TASK GOAL ▸ Every record shown here needs to be repeated exactly.

DATASET ▸

= Beginning of Section =

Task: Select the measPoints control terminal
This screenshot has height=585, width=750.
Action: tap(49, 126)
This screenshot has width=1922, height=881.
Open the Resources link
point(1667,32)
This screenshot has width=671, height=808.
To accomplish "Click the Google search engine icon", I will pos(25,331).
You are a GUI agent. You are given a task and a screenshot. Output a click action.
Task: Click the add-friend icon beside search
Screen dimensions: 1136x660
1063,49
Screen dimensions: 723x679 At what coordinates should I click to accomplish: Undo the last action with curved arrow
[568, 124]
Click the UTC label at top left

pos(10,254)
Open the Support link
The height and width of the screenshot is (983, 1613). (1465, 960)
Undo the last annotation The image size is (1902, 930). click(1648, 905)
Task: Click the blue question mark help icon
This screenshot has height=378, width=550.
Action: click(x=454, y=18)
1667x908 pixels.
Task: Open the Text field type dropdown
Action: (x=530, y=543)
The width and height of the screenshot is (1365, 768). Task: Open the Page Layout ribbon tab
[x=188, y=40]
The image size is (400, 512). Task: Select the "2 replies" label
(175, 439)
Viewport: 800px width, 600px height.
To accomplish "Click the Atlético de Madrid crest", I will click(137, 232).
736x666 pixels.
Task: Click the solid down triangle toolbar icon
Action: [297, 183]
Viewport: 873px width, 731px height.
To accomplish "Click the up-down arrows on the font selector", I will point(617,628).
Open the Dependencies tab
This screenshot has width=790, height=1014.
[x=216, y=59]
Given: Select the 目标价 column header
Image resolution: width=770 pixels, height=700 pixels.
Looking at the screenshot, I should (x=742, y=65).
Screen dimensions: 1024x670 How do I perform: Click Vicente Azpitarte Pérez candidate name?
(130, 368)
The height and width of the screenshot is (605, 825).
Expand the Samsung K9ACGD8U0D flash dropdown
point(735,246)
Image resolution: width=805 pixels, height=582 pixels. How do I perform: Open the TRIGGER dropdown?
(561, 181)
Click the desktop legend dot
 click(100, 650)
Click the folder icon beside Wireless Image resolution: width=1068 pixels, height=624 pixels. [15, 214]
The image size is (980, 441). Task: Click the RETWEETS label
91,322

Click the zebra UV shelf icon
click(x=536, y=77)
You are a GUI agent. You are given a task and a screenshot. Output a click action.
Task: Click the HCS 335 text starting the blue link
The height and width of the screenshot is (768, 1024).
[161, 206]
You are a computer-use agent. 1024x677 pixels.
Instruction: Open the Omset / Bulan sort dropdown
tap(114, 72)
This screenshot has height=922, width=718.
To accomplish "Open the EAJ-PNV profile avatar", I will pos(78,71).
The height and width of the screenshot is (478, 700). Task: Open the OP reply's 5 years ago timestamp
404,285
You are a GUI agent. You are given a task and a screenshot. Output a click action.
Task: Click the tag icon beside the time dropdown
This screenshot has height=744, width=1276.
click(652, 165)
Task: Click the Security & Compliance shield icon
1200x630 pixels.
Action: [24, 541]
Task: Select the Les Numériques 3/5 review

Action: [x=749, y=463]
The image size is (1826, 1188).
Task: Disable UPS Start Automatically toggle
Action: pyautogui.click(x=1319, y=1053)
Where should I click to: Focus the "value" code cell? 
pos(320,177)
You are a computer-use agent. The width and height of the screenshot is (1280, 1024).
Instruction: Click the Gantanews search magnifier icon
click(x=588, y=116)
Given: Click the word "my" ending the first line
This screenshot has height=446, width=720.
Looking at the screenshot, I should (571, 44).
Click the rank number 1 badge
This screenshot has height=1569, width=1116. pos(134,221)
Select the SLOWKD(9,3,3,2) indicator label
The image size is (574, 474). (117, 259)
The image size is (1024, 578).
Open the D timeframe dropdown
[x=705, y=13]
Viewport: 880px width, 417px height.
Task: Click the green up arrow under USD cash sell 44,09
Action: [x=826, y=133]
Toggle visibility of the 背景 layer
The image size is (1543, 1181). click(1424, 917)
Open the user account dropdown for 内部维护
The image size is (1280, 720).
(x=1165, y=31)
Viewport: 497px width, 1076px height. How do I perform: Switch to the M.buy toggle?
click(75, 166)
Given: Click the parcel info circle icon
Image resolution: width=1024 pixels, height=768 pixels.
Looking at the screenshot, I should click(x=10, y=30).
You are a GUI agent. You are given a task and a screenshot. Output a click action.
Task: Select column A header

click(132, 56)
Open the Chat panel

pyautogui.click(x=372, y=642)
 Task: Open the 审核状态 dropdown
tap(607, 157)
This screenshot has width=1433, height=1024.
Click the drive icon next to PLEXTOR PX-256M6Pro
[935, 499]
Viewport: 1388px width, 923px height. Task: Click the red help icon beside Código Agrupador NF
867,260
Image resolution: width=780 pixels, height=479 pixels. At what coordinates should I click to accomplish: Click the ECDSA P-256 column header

= End of Section =

WRITTEN ANSWER ▸
Task: Select the measPoints control terminal
This screenshot has height=585, width=750.
Action: tap(49, 126)
This screenshot has width=1922, height=881.
Open the Resources link
point(1667,32)
This screenshot has width=671, height=808.
To accomplish "Click the Google search engine icon", I will pos(25,331).
You are a GUI agent. You are given a task and a screenshot. Output a click action.
Task: Click the add-friend icon beside search
Screen dimensions: 1136x660
1063,49
Screen dimensions: 723x679 At what coordinates should I click to accomplish: Undo the last action with curved arrow
[568, 124]
Click the UTC label at top left

pos(10,254)
Open the Support link
The height and width of the screenshot is (983, 1613). (1465, 960)
Undo the last annotation The image size is (1902, 930). click(1648, 905)
Task: Click the blue question mark help icon
This screenshot has height=378, width=550.
Action: click(x=454, y=18)
1667x908 pixels.
Task: Open the Text field type dropdown
Action: (x=530, y=543)
The width and height of the screenshot is (1365, 768). Task: Open the Page Layout ribbon tab
[x=188, y=40]
The image size is (400, 512). Task: Select the "2 replies" label
(175, 439)
Viewport: 800px width, 600px height.
To accomplish "Click the Atlético de Madrid crest", I will click(137, 232).
736x666 pixels.
Task: Click the solid down triangle toolbar icon
Action: [297, 183]
Viewport: 873px width, 731px height.
To accomplish "Click the up-down arrows on the font selector", I will point(617,628).
Open the Dependencies tab
This screenshot has width=790, height=1014.
[x=216, y=59]
Given: Select the 目标价 column header
Image resolution: width=770 pixels, height=700 pixels.
Looking at the screenshot, I should (x=742, y=65).
Screen dimensions: 1024x670 How do I perform: Click Vicente Azpitarte Pérez candidate name?
(130, 368)
The height and width of the screenshot is (605, 825).
Expand the Samsung K9ACGD8U0D flash dropdown
point(735,246)
Image resolution: width=805 pixels, height=582 pixels. How do I perform: Open the TRIGGER dropdown?
(561, 181)
Click the desktop legend dot
 click(100, 650)
Click the folder icon beside Wireless Image resolution: width=1068 pixels, height=624 pixels. [15, 214]
The image size is (980, 441). Task: Click the RETWEETS label
91,322

Click the zebra UV shelf icon
click(x=536, y=77)
You are a GUI agent. You are given a task and a screenshot. Output a click action.
Task: Click the HCS 335 text starting the blue link
The height and width of the screenshot is (768, 1024).
[161, 206]
You are a computer-use agent. 1024x677 pixels.
Instruction: Open the Omset / Bulan sort dropdown
tap(114, 72)
This screenshot has height=922, width=718.
To accomplish "Open the EAJ-PNV profile avatar", I will pos(78,71).
The height and width of the screenshot is (478, 700). Task: Open the OP reply's 5 years ago timestamp
404,285
You are a GUI agent. You are given a task and a screenshot. Output a click action.
Task: Click the tag icon beside the time dropdown
This screenshot has height=744, width=1276.
click(652, 165)
Task: Click the Security & Compliance shield icon
1200x630 pixels.
Action: [24, 541]
Task: Select the Les Numériques 3/5 review

Action: [x=749, y=463]
The image size is (1826, 1188).
Task: Disable UPS Start Automatically toggle
Action: pyautogui.click(x=1319, y=1053)
Where should I click to: Focus the "value" code cell? 
pos(320,177)
You are a computer-use agent. The width and height of the screenshot is (1280, 1024).
Instruction: Click the Gantanews search magnifier icon
click(x=588, y=116)
Given: Click the word "my" ending the first line
This screenshot has height=446, width=720.
Looking at the screenshot, I should (571, 44).
Click the rank number 1 badge
This screenshot has height=1569, width=1116. pos(134,221)
Select the SLOWKD(9,3,3,2) indicator label
The image size is (574, 474). (117, 259)
The image size is (1024, 578).
Open the D timeframe dropdown
[x=705, y=13]
Viewport: 880px width, 417px height.
Task: Click the green up arrow under USD cash sell 44,09
Action: [x=826, y=133]
Toggle visibility of the 背景 layer
The image size is (1543, 1181). click(1424, 917)
Open the user account dropdown for 内部维护
The image size is (1280, 720).
(x=1165, y=31)
Viewport: 497px width, 1076px height. How do I perform: Switch to the M.buy toggle?
click(75, 166)
Given: Click the parcel info circle icon
Image resolution: width=1024 pixels, height=768 pixels.
Looking at the screenshot, I should click(x=10, y=30).
You are a GUI agent. You are given a task and a screenshot. Output a click action.
Task: Select column A header

click(132, 56)
Open the Chat panel

pyautogui.click(x=372, y=642)
 Task: Open the 审核状态 dropdown
tap(607, 157)
This screenshot has width=1433, height=1024.
Click the drive icon next to PLEXTOR PX-256M6Pro
[935, 499]
Viewport: 1388px width, 923px height. Task: Click the red help icon beside Código Agrupador NF
867,260
Image resolution: width=780 pixels, height=479 pixels. At what coordinates should I click to accomplish: Click the ECDSA P-256 column header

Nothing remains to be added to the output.